Introduction: Each year, severe infection and sepsis in the neonatal period is responsible for over 3 million deaths worldwide. Contributing to this high mortality is the neonate’s functionally distinct innate immune response. In previous studies, we have demonstrated that adjuvant activation via the TLR4 receptor improves outcomes in neonatal sepsis. Unfortunately, TLR agonists (e.g. LPS, resiquimod) are contraindicated in clinical use due to sepsis-like symptoms they induce. Aluminum (alum) salts are currently used as adjuvants in pediatric vaccines to improve immune responses; however, the mechanisms by which alum mediate these responses are incompletely understood. Therefore, the purpose of our study was to determine if alum enhances immune effector cell recruitment and function in the setting of polymicrobial sepsis.

Methods: 5-7 day old (neonate) C57BL/6J (B6) mice received either no pretreatment (control) or subcutaneous (SQ) injection of aluminum hydroxide (alum; 100 µg) 24 h prior to sepsis. Neonates then underwent intraperitoneal (IP) administration of cecal slurry (CS; LD25-45) to induce intra-abdominal polymicrobial sepsis. Following injection of CS, mice were observed for 7 days to determine survival. Peritoneal wash was collected at 0, 2, 6 and 24 h following sepsis. Harvested cells were analyzed by flow cytometry for cell phenotype and phagocytosis activity (E.coli bioparticles).
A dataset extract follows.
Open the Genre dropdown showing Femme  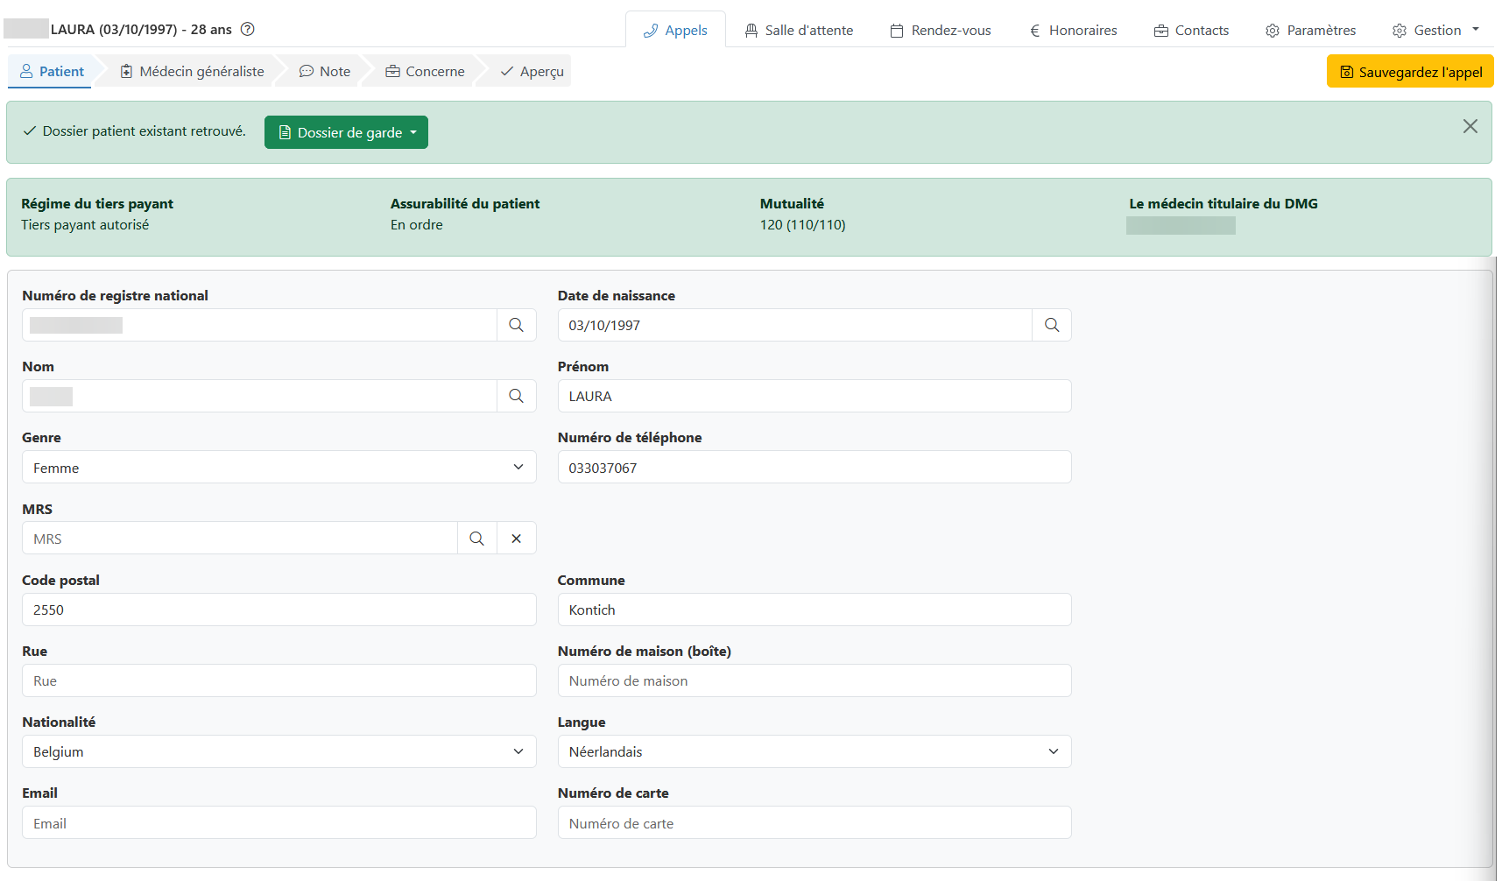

Results: Subcutaneous alum pretreatment did not alter peritoneal macrophage or neutrophil recruitment following IP septic challenge. Despite a decrease in total peritoneal macrophages from baseline (0 h) in both groups, alum pretreatment significantly improved peritoneal macrophage phagocytosis at 6 h compared to controls (70.4±6.2 vs. 40.2±13.2; p<0.05). Alum pretreatment 24 h prior to septic challenge also demonstrated improved macrophage phagocytosis at baseline (68.9±19.2 vs. 17.8±26.6; p<0.05). Peritoneal neutrophil phagocytosis was unchanged at baseline and 6 h following septic challenge. However, neutrophil phagocytosis was a significantly increased at 18 h (88.2±9.9CS vs. 62.2±12.1; p<0.001) and 24 h (62.6±24.2 vs. 30.3±13; p<0.01) following sepsis in alum pretreated neonates compared to controls. Alum pretreated neonates had significantly improved survival compared to control animals when challenged with cecal slurry (p=0.023).

Conclusion: We demonstrate here that the vaccine adjunct alum modulates immune effector cell function and improves survival to polymicrobial sepsis in neonates. Alum pretreatment leads to improved phagocytosis in peritoneal macrophages and neutrophils likely influencing this survival advantage. These findings suggest that alum improves the neonate’s innate immune response and offers a potential novel clinical approach to preventing neonatal sepsis.